● **Description of the task**: Please summarize the text below on personality disorder in ICD-11 in two sentences.

● **Selected excerpt**:
------------------------------------------------

Personality disorder

ICD-11 has abandoned the categorical classification of personality disorder into clinical groups (such as dissocial, schizotypal, emotionally unstable and borderline) and replaced these with dimensional classes: mild, moderate and severe. Furthermore, the clinical criteria for personality disorder no longer require that the symptoms begin in early adulthood, provided that they have been present for 2 years.

ICD-11 describes personality disorder as 2-year period with a negative view of the self or impaired interpersonal functioning (dissatisfaction with relationships or interpersonal conflict). This may present as maladaptive or distressing ways of thinking, emotional experience (such as emotional lability and dysregulation) and dysfunctional behaviours affecting a range of situations (e.g. family life, education and work). There must be ‘substantial’ distress or ‘significant’ impairment of functioning. Distressing emotional experiences and dysregulation in personality disorder clearly have some overlap with clinical features of mood disorders. Unlike dysthymic disorder, personality disorder does require ‘significant’ impairment of functioning.

Behaviours involving significant self-harm would automatically lead to a diagnosis of severe personality disorder. There is also pervasive impairment of interpersonal functioning and relationships in people with severe personality disorder.

Personality disorder versus bipolar II disorder in ICD-11

Symptoms of personality disorder must persist for at least 2 years. Other than this, the distinction between severe personality disorder (previously, emotionally unstable personality disorder) and bipolar II disorder in ICD-11 depends on the interpretation of ‘patterns of […] emotional experience, emotional expression, and behaviour that are maladaptive (e.g., inflexible or poorly regulated)’ (World Health Organization 2018: 6D10 Personality disorder). Hypomanic episodes commonly involve symptoms such as irritability, impulsivity, disinhibition, reckless behaviour and excitement. These features can also be included in the description of ‘poorly regulated emotional expression and behaviour’ consistent with personality disorder. Hence, using ICD-11 criteria, it is entirely at the clinician's judgement whether an individual is given a diagnosis of severe personality disorder or bipolar II disorder or both.

Summary

ICD-11 fails to distinguish between chronic bipolar II disorder and personality disorder, and therefore a clinician can make either diagnosis in someone with persistent low mood for 2 years associated with any episode of emotional dysregulation, hypomania, irritability, impulsiveness, disinhibition, reckless behaviour and/or excitement provided that these persist for several days (and therefore meet the criteria for a hypomanic episode). Bipolar II disorder is depression with intermittent hypomania. Cyclothymia, in ICD-11, is intermittent hypomania and dysthymic episodes with no formal depressive episode.

------------------------------------------------

● **Recorded information**:

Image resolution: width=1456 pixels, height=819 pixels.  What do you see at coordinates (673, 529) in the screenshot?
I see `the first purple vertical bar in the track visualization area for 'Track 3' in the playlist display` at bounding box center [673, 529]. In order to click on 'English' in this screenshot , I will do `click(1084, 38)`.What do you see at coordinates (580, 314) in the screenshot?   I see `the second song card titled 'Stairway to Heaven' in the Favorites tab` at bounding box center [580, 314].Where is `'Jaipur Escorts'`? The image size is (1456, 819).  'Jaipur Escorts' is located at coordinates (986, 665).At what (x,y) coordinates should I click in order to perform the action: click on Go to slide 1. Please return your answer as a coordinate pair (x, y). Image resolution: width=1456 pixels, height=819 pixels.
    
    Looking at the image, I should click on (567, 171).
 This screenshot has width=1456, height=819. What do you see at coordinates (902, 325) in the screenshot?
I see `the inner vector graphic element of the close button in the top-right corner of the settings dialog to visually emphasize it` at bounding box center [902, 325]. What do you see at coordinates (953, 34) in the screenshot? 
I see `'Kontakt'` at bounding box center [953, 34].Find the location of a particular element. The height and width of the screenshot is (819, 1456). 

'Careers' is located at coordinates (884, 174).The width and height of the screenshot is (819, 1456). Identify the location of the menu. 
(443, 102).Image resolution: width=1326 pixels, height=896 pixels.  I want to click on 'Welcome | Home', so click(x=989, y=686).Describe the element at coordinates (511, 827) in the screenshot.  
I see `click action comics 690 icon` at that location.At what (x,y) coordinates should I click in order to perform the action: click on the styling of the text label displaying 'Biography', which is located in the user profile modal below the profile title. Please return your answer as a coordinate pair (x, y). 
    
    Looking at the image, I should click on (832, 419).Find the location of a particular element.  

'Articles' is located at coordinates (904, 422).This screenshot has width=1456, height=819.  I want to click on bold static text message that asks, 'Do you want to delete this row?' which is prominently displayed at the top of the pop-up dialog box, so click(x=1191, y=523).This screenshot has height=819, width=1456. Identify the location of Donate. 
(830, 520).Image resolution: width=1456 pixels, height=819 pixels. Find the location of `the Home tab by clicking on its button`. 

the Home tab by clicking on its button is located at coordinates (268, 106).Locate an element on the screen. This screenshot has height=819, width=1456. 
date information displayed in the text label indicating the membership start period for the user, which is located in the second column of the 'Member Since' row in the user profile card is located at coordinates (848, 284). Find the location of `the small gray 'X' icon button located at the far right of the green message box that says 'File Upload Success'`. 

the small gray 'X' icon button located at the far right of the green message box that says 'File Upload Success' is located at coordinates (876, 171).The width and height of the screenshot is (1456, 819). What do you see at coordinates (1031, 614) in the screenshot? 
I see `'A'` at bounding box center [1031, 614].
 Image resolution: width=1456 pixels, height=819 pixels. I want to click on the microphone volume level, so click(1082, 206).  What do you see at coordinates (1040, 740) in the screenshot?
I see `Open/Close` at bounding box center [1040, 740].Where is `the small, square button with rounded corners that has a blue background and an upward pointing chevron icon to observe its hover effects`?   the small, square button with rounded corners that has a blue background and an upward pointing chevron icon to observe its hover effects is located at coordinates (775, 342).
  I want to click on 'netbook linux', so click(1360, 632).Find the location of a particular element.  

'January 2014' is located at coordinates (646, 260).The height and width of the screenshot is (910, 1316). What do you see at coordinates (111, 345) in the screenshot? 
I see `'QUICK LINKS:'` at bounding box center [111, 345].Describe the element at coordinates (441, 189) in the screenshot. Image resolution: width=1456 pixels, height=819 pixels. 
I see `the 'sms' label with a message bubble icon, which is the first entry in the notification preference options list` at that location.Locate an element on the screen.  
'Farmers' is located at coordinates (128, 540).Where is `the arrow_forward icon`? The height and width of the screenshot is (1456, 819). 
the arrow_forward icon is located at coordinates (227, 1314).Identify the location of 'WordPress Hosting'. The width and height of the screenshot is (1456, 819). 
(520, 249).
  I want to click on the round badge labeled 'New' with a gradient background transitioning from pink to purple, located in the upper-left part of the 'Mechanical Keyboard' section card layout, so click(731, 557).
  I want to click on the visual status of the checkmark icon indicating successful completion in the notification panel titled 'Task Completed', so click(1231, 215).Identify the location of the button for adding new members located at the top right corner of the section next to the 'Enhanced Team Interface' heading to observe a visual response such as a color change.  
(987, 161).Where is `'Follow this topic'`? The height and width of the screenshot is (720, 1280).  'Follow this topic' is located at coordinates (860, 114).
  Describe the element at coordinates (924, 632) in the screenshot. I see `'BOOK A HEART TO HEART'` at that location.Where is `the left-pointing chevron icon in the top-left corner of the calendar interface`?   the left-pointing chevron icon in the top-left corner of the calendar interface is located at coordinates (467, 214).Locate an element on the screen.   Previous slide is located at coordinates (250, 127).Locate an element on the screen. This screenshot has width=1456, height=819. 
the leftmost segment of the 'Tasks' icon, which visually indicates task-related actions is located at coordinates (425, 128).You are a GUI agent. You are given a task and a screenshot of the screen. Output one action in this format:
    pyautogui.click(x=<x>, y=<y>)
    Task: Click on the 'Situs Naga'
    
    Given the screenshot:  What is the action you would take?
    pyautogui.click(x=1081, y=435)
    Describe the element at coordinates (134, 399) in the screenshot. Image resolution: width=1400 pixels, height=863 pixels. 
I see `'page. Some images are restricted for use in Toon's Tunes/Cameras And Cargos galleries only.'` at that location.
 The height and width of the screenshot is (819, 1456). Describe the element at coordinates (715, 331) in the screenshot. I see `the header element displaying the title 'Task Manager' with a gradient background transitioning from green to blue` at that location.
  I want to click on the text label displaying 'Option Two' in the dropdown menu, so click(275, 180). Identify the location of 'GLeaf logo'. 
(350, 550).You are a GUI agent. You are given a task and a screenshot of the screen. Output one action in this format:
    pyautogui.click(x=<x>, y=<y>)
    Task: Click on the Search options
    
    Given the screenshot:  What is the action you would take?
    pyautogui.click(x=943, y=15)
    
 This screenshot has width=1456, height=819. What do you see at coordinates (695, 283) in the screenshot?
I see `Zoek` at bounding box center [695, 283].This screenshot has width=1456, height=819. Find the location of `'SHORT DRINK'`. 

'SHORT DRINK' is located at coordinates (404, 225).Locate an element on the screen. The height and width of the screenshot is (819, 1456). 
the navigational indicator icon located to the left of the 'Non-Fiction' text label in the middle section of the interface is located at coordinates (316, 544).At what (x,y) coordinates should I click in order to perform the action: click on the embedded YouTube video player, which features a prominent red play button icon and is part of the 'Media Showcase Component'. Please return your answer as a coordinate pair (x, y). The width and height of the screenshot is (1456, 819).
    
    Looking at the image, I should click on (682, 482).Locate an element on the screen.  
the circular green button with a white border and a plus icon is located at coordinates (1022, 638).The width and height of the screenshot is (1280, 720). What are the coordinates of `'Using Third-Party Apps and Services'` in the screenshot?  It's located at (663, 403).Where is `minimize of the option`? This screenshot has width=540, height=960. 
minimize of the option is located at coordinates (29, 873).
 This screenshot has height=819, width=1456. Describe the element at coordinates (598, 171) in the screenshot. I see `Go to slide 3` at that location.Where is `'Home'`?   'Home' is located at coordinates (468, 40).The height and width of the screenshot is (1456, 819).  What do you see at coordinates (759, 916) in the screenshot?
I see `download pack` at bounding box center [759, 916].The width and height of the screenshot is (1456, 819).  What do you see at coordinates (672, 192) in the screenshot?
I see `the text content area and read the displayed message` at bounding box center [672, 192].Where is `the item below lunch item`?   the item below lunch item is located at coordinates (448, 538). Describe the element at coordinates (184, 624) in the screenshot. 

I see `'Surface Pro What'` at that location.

------------------------------------------------

● **Output below**: ICD-11 replaced the categorical types of personality disorder with mild, moderate and severe classes and no longer requires symptoms to begin in early adulthood, provided they have been present for 2 years. Because hypomanic features such as irritability, impulsivity, disinhibition and reckless behavior also fit the description of poorly regulated emotional expression and behavior in personality disorder, it is left to the clinician's judgement whether someone is diagnosed with severe personality disorder, bipolar II disorder, or both.